やったー。やっと鉄砲ゲットだぜぃ。源五郎が三千挺もの鉄砲と大量の火薬を携えて帰ってきた。


聞くところによると竹松が色々言っていたみたいだけど無視! だって、俺に会わずに海沿いに甲斐に戻るんだもん。謝礼なんて返しようが無い。


まずは美濃の兵農分離も進んできて四千人が常駐兵となったから、彼らに三段討ちでも教えちゃおっかな。うーん、でも銃弾と火薬は消耗品だから無駄遣いしたくないし……。よし、演習では火薬を使わないで模擬練習でお勉強してもらうとしよう。


やっぱり、鉄砲に関しては総てを輸入に頼るのではなく、自家生産できるようにしないと駄目だな。さて、どうしよう……。でも、その為にもまずは銭集めだな。楽市楽座をこの美濃でも施行し、潤沢に銭を集めないといけないんだよな。そうは思っても中々美濃の諸将や国衆、豪族に商人は首を縦に振ってくれない。


鉄砲鍛冶の職人育成はその次だろう。いつまでも本願寺や雑賀を頼る訳にもいかないだろうからなあ。特に本願寺については何時、敵になるか判らん。まあ、親父が死ぬまではガッポリと鉄砲を譲ってもらうとしよう。

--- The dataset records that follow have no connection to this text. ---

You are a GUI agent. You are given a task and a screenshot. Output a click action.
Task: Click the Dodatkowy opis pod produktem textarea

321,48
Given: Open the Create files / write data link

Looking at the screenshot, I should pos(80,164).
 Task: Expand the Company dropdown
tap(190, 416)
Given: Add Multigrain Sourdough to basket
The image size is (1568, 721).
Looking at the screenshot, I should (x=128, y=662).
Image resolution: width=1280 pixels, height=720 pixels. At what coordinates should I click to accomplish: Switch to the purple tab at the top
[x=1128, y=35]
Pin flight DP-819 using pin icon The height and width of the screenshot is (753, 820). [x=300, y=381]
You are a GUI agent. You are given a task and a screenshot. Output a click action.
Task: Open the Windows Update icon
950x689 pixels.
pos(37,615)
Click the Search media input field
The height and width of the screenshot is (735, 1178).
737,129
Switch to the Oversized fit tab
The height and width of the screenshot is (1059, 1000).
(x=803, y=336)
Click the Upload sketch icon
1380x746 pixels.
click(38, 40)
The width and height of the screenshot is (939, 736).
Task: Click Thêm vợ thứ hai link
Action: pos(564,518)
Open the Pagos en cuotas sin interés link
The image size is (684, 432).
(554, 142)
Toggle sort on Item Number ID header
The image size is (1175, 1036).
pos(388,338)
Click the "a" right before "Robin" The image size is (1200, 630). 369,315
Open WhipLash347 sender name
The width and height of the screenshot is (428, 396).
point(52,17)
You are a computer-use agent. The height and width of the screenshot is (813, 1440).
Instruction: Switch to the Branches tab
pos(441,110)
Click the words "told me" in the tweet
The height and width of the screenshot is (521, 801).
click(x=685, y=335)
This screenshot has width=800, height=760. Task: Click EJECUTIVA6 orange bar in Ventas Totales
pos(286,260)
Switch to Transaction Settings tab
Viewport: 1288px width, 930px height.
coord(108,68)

話を戻そう、楽市楽座だ。やっぱり、まずは稲葉山城城下でのみ行なって、どれだけ楽市楽座が有効かを見せないと駄目だな。それと美濃と信濃の国境にある関所を廃止しよう。関所の廃止については義父経由で親父を口説こう。


『国内に限り関所を無くして商人の行き来を自由にするだけで銭っ子がガッポガッポですよ(注:意訳)』とか言えば、甲州碁石金が枯渇し始めている本家は飛びつくだろう。


それに折角、駿河という海に面した国を手中にしたんだから、堺との商いも進めて貰いたい。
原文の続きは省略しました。